Stored items
━━━
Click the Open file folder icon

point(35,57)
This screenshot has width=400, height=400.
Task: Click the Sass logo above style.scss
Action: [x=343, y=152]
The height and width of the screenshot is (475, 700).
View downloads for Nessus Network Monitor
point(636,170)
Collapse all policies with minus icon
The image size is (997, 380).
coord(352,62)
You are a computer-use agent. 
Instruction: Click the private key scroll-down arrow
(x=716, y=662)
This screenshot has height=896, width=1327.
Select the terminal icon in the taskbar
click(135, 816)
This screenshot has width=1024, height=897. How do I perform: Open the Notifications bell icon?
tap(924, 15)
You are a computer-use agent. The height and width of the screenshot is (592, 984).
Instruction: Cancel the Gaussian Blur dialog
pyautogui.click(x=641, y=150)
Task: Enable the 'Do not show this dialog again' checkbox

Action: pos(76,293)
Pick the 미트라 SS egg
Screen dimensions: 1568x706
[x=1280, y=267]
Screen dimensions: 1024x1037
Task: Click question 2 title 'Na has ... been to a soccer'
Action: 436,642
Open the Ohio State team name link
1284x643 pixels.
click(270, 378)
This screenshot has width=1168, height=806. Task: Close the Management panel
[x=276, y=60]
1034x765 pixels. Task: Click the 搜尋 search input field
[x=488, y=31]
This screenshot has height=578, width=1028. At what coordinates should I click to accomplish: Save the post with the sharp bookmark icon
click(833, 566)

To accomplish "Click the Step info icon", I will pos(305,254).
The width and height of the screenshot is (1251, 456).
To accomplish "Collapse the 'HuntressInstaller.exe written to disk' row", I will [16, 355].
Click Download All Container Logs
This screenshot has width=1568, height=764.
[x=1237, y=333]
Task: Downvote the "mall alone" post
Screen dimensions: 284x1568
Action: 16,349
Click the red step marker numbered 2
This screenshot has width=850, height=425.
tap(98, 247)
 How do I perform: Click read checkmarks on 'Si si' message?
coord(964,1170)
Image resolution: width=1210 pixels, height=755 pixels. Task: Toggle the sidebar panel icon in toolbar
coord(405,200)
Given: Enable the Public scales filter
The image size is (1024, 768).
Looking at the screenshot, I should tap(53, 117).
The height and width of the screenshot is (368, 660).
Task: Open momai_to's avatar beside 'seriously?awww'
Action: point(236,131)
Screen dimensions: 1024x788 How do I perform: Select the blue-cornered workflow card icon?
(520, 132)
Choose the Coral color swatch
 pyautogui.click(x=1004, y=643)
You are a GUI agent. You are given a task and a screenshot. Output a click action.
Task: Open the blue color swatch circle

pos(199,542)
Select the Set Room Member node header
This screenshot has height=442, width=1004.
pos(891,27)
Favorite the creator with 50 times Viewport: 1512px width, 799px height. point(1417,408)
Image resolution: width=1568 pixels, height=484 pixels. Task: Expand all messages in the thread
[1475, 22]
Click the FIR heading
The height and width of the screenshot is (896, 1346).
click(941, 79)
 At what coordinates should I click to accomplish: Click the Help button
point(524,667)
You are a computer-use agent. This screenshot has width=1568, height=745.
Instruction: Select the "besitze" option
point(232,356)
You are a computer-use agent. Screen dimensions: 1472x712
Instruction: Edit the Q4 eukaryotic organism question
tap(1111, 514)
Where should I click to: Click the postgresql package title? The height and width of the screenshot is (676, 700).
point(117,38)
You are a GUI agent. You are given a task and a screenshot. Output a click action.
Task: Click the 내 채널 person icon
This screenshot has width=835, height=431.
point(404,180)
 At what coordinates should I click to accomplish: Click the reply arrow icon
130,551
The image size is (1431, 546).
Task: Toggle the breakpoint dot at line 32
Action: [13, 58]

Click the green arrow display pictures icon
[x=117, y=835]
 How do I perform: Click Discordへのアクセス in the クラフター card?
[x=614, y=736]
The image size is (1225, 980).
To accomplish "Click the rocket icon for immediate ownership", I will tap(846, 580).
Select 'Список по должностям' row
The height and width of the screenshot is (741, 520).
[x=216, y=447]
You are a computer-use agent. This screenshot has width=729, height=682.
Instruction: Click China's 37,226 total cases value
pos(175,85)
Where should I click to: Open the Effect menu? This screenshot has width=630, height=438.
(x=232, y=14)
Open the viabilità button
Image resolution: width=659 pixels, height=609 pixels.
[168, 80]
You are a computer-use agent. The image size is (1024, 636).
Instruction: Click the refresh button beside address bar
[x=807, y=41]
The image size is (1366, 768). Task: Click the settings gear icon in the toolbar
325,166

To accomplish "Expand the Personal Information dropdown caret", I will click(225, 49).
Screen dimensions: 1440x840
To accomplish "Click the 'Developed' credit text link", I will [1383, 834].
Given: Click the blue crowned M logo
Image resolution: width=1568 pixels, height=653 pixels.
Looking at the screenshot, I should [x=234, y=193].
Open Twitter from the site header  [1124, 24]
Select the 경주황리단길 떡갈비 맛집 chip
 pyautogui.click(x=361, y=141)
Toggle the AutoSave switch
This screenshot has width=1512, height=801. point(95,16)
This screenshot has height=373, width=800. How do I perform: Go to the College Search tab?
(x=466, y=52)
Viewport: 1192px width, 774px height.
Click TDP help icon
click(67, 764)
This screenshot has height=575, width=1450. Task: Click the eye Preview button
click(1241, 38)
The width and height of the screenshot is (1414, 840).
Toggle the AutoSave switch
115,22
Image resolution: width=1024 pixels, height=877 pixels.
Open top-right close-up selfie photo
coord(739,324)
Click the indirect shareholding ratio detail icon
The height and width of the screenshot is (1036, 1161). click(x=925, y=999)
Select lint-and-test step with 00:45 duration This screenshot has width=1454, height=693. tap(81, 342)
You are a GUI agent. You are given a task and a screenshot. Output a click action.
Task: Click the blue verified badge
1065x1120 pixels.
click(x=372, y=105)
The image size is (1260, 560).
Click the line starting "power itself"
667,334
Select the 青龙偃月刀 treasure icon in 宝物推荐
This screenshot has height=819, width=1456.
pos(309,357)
━━━
Work required
Please copy the lines in the records above between the one holding "This screenshot has height=896, width=1327." and the one holding "Task: Downvote the", inclusive, exactly and with no other line.

Response to this exercise
This screenshot has height=896, width=1327.
Select the terminal icon in the taskbar
click(135, 816)
This screenshot has width=1024, height=897. How do I perform: Open the Notifications bell icon?
tap(924, 15)
You are a computer-use agent. The height and width of the screenshot is (592, 984).
Instruction: Cancel the Gaussian Blur dialog
pyautogui.click(x=641, y=150)
Task: Enable the 'Do not show this dialog again' checkbox

Action: pos(76,293)
Pick the 미트라 SS egg
Screen dimensions: 1568x706
[x=1280, y=267]
Screen dimensions: 1024x1037
Task: Click question 2 title 'Na has ... been to a soccer'
Action: 436,642
Open the Ohio State team name link
1284x643 pixels.
click(270, 378)
This screenshot has width=1168, height=806. Task: Close the Management panel
[x=276, y=60]
1034x765 pixels. Task: Click the 搜尋 search input field
[x=488, y=31]
This screenshot has height=578, width=1028. At what coordinates should I click to accomplish: Save the post with the sharp bookmark icon
click(833, 566)

To accomplish "Click the Step info icon", I will pos(305,254).
The width and height of the screenshot is (1251, 456).
To accomplish "Collapse the 'HuntressInstaller.exe written to disk' row", I will [16, 355].
Click Download All Container Logs
This screenshot has width=1568, height=764.
[x=1237, y=333]
Task: Downvote the "mall alone" post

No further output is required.